Dataset 1: Previous Data
- Key
- Value
Dataset 2: New & Updated Data
- Key
- Value
I want to join the two, keep every row in Dataset 1 and update data if there is a matching key in Dataset 2, I also want to add every line from Dataset 2 that has no match in Dataset 1, both key and value.
Left Join will not add new lines from Dataset 2, Right Join will not keep non updated lines from Dataset 1. Outer Join gets me all the lines, but then I have to add a recipe to add compute column to check each line if key is empty in one set or the other and copy.
I was able to do that check and extra column directly from the join, by adding post join computed columns, but have not found how to drop the original selected columns and keep only my calculated columns, in order to skip the prepare step.
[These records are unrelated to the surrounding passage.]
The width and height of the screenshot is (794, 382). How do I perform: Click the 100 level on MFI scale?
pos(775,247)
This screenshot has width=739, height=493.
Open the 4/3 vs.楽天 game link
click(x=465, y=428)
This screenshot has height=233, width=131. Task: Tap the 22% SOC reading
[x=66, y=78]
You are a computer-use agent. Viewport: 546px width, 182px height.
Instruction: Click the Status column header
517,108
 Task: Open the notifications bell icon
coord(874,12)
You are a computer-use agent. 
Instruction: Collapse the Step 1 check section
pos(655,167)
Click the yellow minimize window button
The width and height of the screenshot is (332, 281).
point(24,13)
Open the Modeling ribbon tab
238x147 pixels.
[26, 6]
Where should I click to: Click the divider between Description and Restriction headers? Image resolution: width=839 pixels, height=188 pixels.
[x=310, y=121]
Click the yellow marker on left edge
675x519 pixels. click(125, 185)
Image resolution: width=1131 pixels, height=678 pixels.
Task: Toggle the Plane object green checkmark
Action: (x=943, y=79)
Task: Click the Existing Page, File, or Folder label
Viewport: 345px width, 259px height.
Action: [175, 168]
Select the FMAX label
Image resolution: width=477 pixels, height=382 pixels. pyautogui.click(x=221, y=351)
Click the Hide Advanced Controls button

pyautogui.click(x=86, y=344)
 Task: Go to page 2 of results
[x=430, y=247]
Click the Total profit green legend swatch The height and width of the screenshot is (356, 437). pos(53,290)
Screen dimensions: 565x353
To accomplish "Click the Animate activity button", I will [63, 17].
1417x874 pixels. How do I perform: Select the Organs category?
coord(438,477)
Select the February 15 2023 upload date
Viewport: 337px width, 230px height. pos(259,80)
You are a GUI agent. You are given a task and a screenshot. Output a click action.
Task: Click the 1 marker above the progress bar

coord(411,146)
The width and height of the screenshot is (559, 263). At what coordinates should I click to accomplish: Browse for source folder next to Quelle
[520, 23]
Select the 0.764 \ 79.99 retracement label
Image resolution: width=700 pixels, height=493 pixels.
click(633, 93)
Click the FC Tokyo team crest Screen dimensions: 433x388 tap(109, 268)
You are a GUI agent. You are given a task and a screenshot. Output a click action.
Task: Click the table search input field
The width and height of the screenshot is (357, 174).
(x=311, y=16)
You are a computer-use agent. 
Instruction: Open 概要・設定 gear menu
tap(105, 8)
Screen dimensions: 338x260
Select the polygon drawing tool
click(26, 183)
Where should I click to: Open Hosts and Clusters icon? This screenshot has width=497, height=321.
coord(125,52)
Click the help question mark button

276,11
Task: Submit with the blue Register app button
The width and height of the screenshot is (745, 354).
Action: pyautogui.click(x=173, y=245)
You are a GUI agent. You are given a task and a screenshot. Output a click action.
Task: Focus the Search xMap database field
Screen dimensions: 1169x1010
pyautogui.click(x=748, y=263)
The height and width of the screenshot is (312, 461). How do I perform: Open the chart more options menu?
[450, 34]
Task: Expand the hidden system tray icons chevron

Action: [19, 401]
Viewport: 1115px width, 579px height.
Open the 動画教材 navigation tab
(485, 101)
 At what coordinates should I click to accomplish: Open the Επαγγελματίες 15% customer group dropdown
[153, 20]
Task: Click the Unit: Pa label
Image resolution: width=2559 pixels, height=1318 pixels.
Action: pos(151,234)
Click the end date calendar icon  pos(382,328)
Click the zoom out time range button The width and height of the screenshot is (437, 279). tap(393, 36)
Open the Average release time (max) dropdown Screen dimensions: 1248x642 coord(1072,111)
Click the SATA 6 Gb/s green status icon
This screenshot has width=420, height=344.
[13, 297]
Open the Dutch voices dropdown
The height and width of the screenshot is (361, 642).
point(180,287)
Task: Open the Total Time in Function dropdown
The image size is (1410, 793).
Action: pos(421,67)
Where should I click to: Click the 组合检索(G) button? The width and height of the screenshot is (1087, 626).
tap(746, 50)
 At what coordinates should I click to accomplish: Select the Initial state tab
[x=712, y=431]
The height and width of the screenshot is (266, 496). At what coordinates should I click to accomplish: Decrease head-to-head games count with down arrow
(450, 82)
Can it be done directly in SQL? This is the SQL from the join:
SELECT "d1_Key" AS "d1_Key", "d1_Value" AS "d1_Value", "d2_Key" AS "d2_Key", "d2_Value" AS "d2_Value", CASE WHEN "d1_Key" IS NULL THEN "d2_Key" ELSE "d1_Key" END AS "Key", CASE WHEN "d2_Value" IS NULL THEN "d1_Value" ELSE "d2_Value" END AS "Value" FROM ( SELECT "Dataset 1"."Key" AS "d1_Key", "Dataset 1"."Value" AS "d1_Value", "Dataset 2"."Key" AS "d2_Key", "Dataset 2"."Value" AS "d2_Value", FROM "schema"."table1" "Dataset 1" FULL OUTER JOIN "schema"."table2" "Dataset 2" ON ("Dataset 1"."Key" = "Dataset 2"."Key") ) "withoutcomputedcols_query"
Thanks!
Answers
-
Turribeach Dataiku DSS Core Designer, Neuron, Dataiku DSS Adv Designer, Registered, Neuron 2023 Posts: 2,125 Neuron
Of course it can be done in SQL. Use a SQL recipe instead of a Visual Join recipe then you have the SQL you want.